Anas membantah tudingan itu. Ia menyebut Nazar tengah berhalusinasi. Tapi empat anak buah Nazar yakni Aan (mantan sopir Nazar), Dayat (mantan sopir Yulianis), dan 2 pengawal yang mengantarkan uang ke kongres PD, Dede dan Jauhari memberi kesaksian tudingan Nazar benar adanya.

Mereka memberi kesaksian, jutaan uang dalam bentuk pecahan dolar dibawa dari kantor Nazar di kawasan Warung Buncit, Jakarta Selatan ke Bandung, dengan mobil box Daihatsu Espass yang dikawal sebuah mobil jenis SUV, bermerek Toyota Fortuner.

Uang itu semula dalam bentuk rupiah. Tapi sebelum dibawa ke kongres, semua ditukarkan dalam bentuk pecahan dolar. Tujuannya supaya lebih mudah dibawa dan dibagikan kepada sejumlah peserta kongres yang akan mendukung Anas menjadi Ketum PD.

"Uang rupiah yang dikumpulkan Nazar sejak 2009 dari fee proyek yang ditangani. Uang ditukarkan dalam bentuk dolar di money changer milik Neneng, istri Nazaruddin. Yang mengurusnya Yulianis ( staf keuangan Nazar). Kantor money changer itu lokasinya juga di Tower Permai," jelas sumber detik+ yang dekat Nazar.

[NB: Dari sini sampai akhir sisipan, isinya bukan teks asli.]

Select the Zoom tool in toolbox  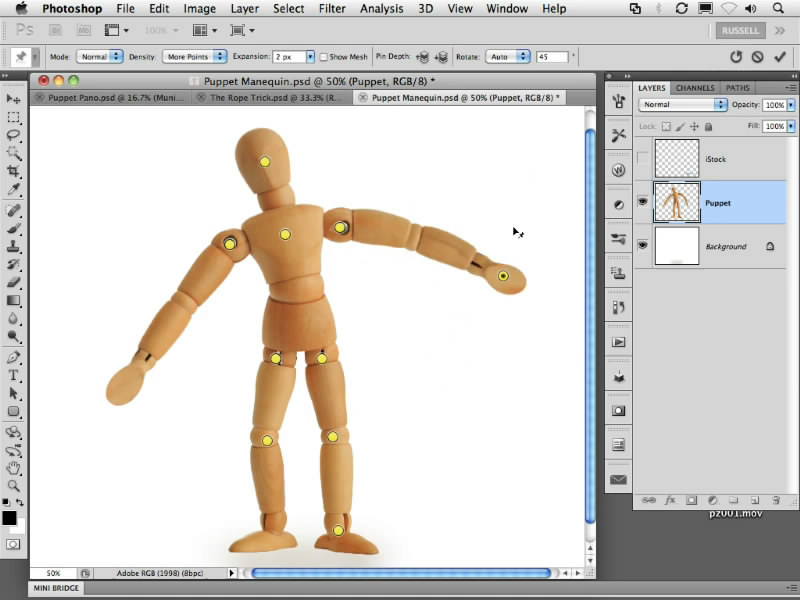(x=14, y=485)
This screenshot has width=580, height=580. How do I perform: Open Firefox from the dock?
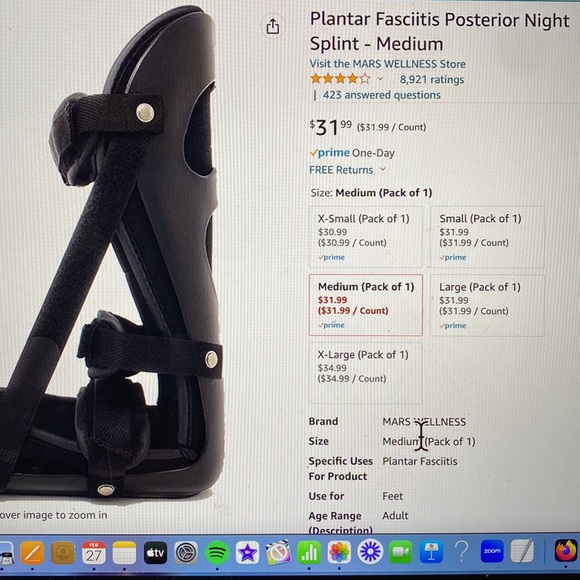coord(566,551)
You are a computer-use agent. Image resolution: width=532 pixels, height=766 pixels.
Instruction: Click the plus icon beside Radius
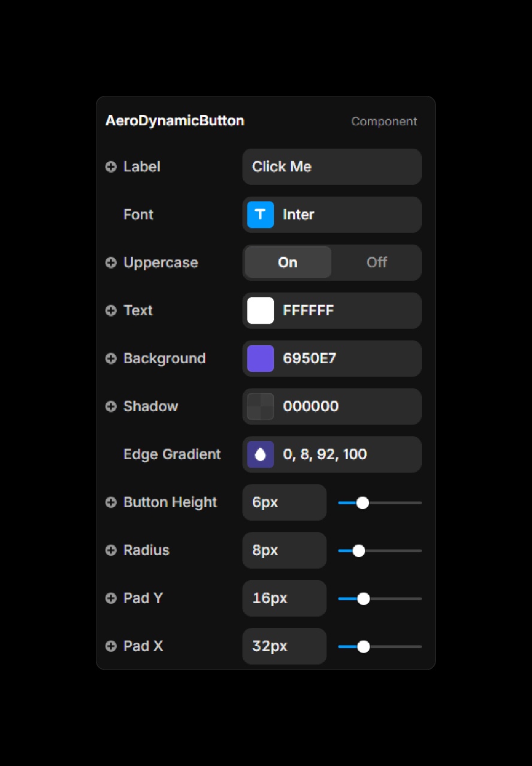pos(111,550)
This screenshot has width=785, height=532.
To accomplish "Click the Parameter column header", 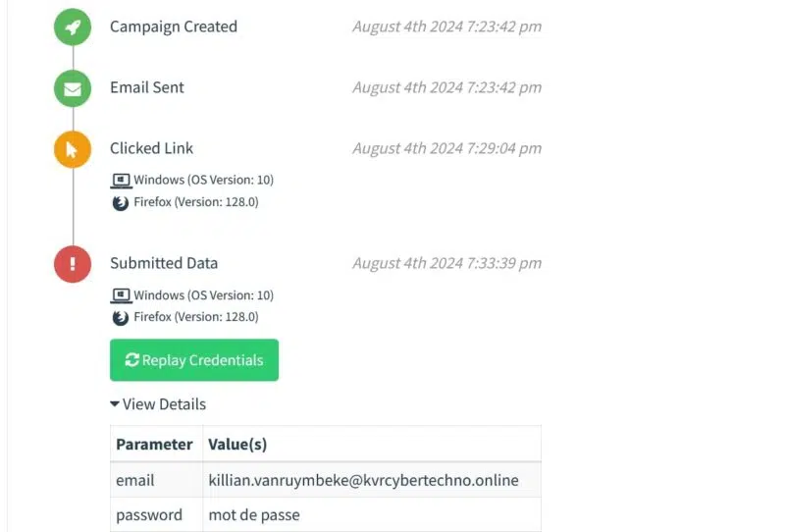I will 154,445.
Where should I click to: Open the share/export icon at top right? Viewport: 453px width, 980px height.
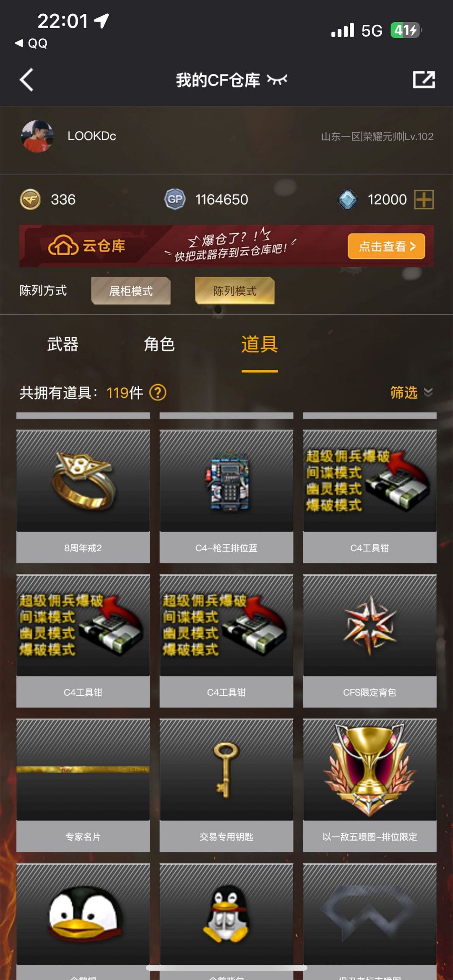coord(424,80)
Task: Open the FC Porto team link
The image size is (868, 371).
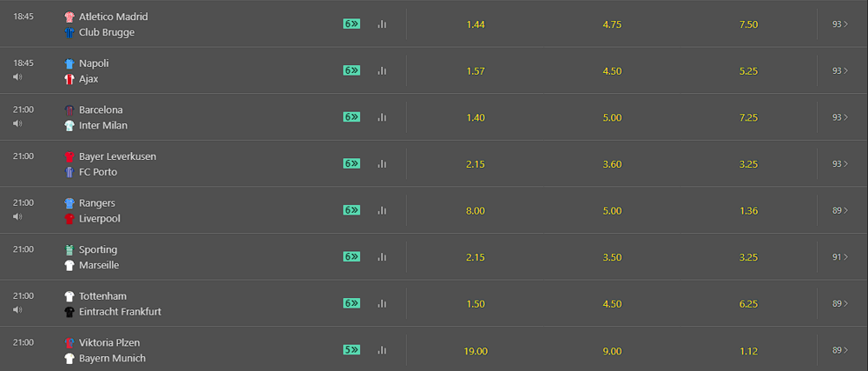Action: click(x=98, y=172)
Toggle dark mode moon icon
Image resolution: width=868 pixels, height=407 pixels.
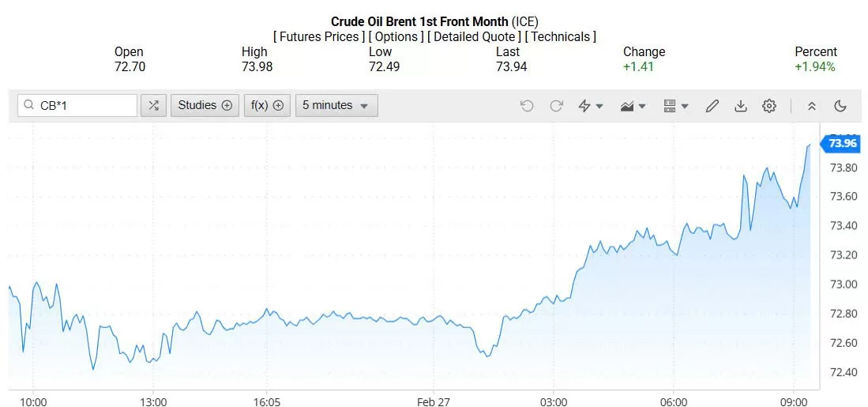840,106
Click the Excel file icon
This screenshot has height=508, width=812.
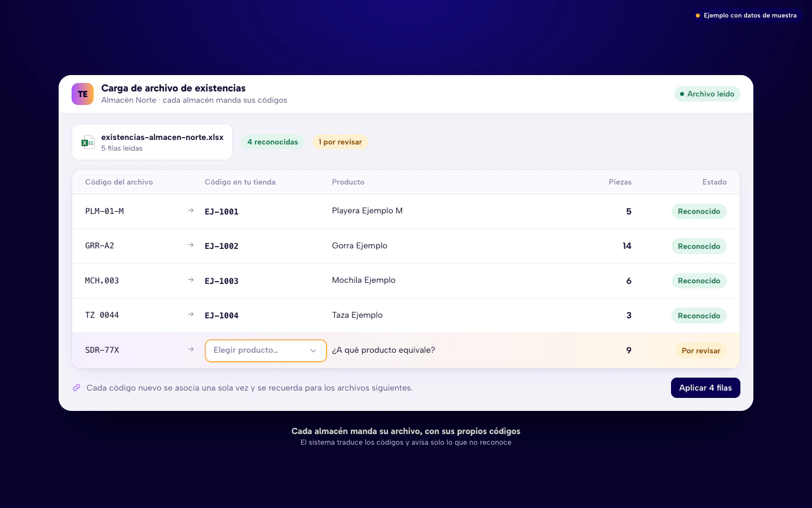click(88, 142)
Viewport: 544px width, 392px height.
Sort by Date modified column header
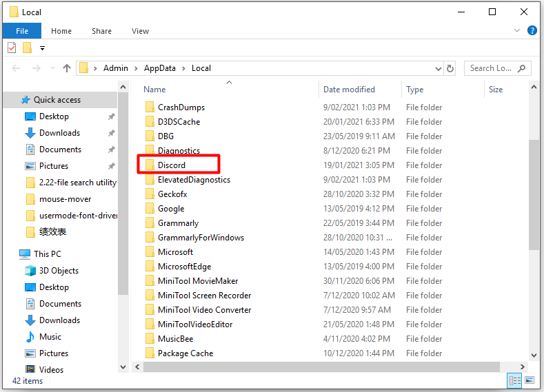[x=350, y=90]
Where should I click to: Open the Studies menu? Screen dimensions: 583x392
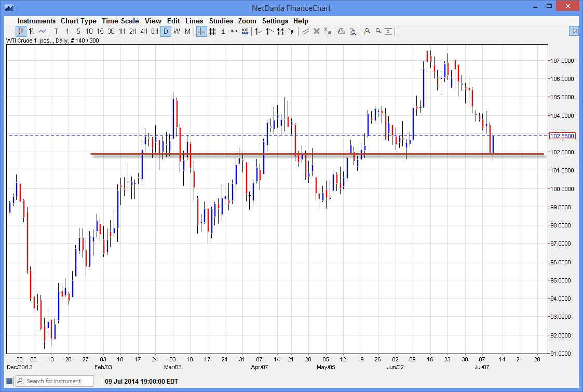221,21
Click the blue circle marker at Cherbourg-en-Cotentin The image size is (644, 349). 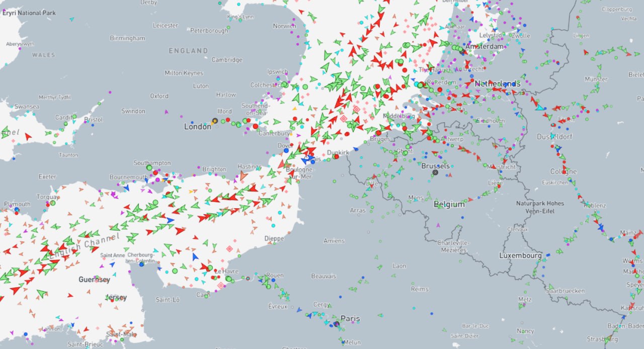click(142, 264)
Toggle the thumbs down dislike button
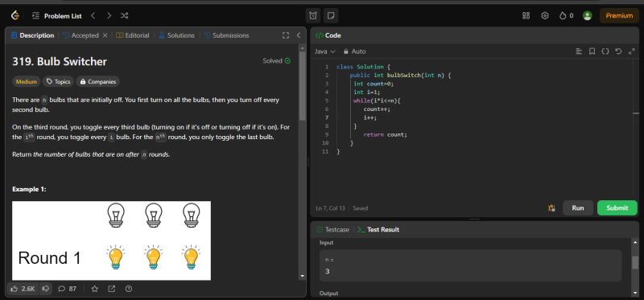The image size is (644, 300). [46, 289]
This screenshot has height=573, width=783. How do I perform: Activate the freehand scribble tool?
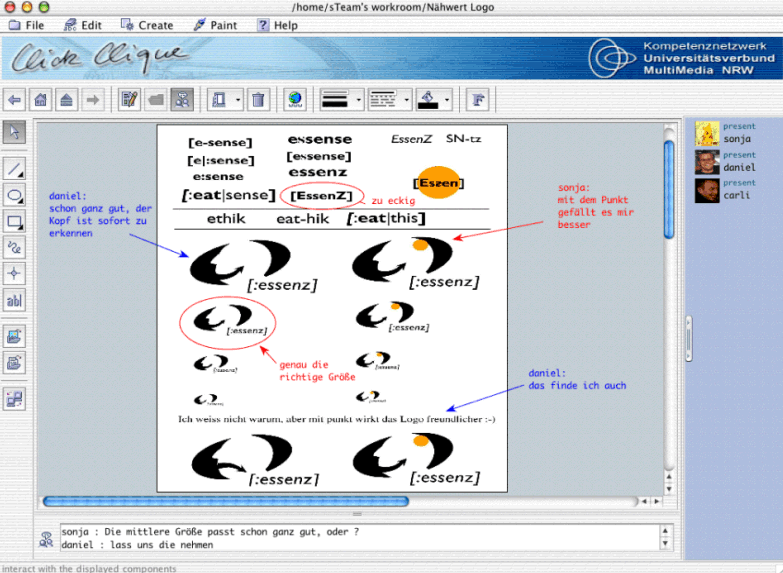click(15, 247)
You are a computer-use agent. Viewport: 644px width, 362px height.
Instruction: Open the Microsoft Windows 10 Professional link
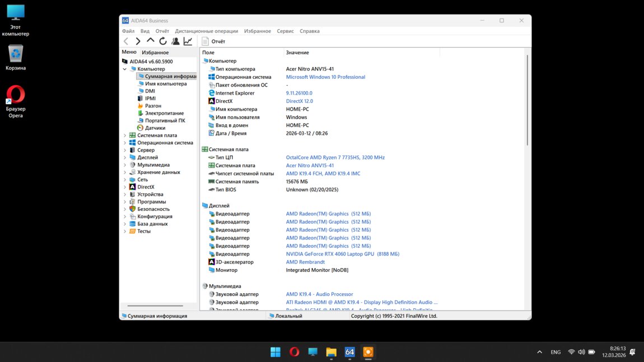(325, 77)
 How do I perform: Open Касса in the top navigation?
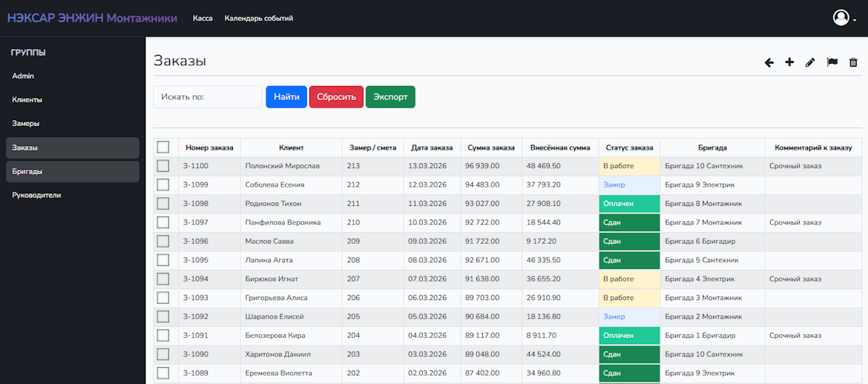point(203,19)
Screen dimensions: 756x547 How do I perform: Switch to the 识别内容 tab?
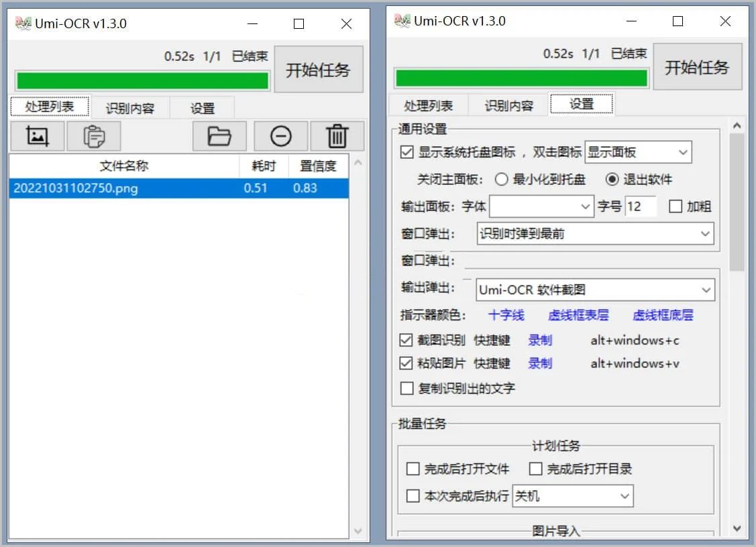(131, 107)
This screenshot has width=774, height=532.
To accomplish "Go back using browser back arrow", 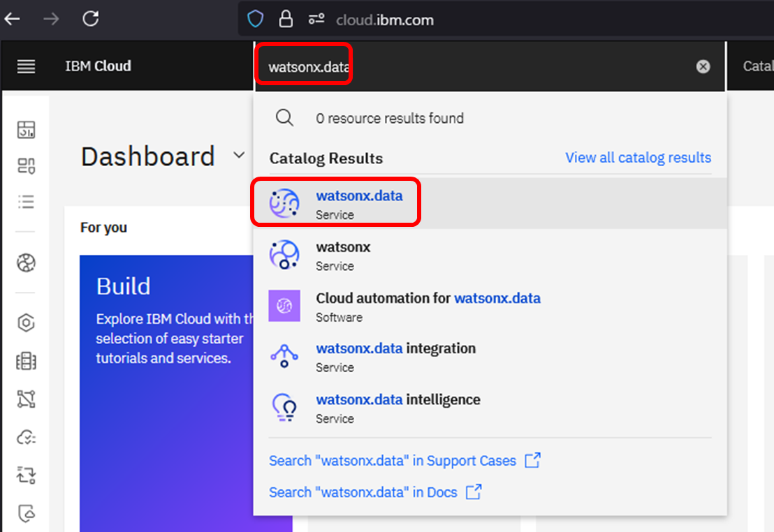I will (13, 19).
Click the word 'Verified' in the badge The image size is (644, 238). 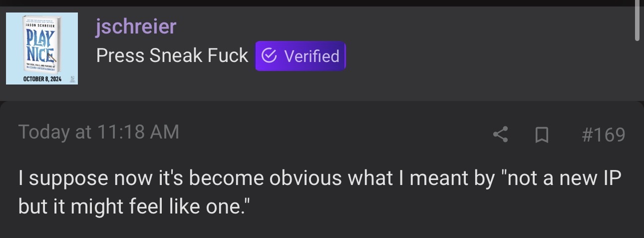(312, 56)
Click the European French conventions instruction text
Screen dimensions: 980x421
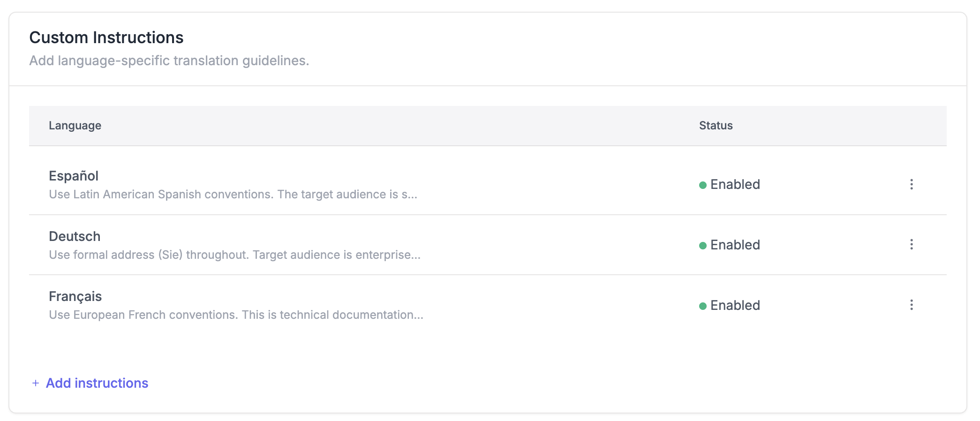pos(236,315)
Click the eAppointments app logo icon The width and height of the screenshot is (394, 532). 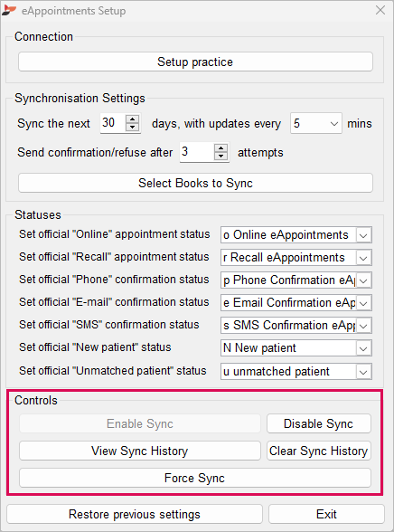[9, 10]
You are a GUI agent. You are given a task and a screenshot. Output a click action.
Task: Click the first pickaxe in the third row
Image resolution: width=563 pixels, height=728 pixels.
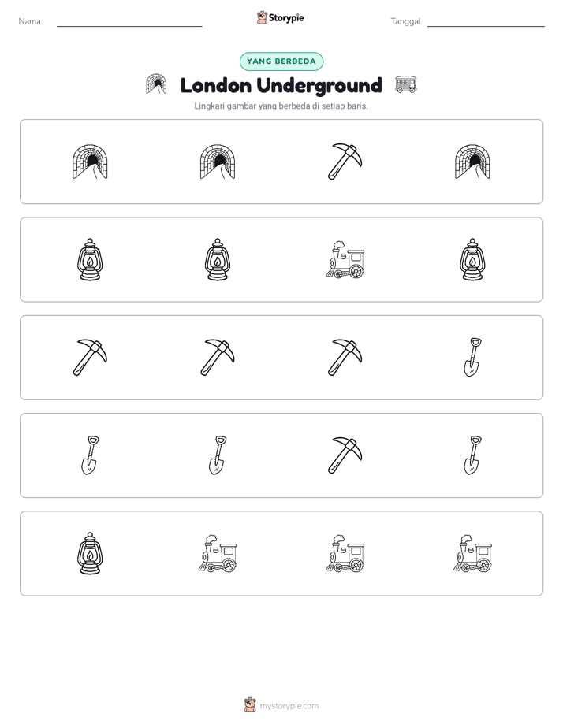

Dayat mengakui uang yang diantarnya ke Bandung diambil dari kantor money changer bosnya, Yulianis, yang juga menjabat sebagai Wakil Direktur Keuangan PT Anugrah Nusantara.

Uang-uang itu dimasukan dalam 19 kardus. Sebanyak 14 kardus dibawa mobil box, sementara 5 kardus lagi dibawa mobil Fortuner. Menurut Dayat, mobil box dan Fortuner ini kemudian dikawal lagi dua mobil lainnya, mobil CRV dan Kijang Innova. "Tiga mobil itu sewaan. Mobil CRV milik Ibu Yulianis," ujar Dayat.


Rombongan mobil pembawa uang itu bergerak dari Buncit menuju Bandung, Jumat 21 Mei 2010, pukul 20.19 WIB. Adapun orang-orang yang mengantarkan uang adalah pegawai outsourcing dari perusahaann jasa pengamanan yang didampingi Dede dan Jauhari, petugas keamanan Gedung Tower Permai.

Sementara Dayat mengaku tidak ikut dalam rombongan pengantar uang tersebut. Ia hanya bertugas membawa pulang mobil bosnya, Honda CRV dari Bandung ke Jakarta usai kongres PD berakhir.

Dayat menambahkan, rombongan pembawa uang itu baru tiba di Hotel Aston, Pasteur, Bandung sekitar pukul 23.00 WIB. Begitu tiba, mobil-mobil itu langsung parkir di basement hotel. Selanjutnya mereka membawa uang yang ada di dalam mobil ke kamar nomor 10 yang ada di lantai 9.

Dede dan Jauhari lantas ditugaskan untuk menjaga uang di kamar tersebut. Tidak sembarangan orang boleh mengambil uang dari kamar nomor 10 itu. Dede hanya mau memberi izin jika yang mengambil uang adalah Nuril Anwar dan Eva, dua staf Nazar di DPR.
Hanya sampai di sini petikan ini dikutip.